──────── RECORDS TO USE ────────

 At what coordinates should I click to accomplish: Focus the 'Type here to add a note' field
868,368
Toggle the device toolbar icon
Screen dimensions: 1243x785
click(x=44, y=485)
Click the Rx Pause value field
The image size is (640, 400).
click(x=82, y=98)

────────

**PROMPT:**
Give all the records above again, wording unchanged.

**WRITTEN REPLY:**
 At what coordinates should I click to accomplish: Focus the 'Type here to add a note' field
868,368
Toggle the device toolbar icon
Screen dimensions: 1243x785
click(x=44, y=485)
Click the Rx Pause value field
The image size is (640, 400).
click(x=82, y=98)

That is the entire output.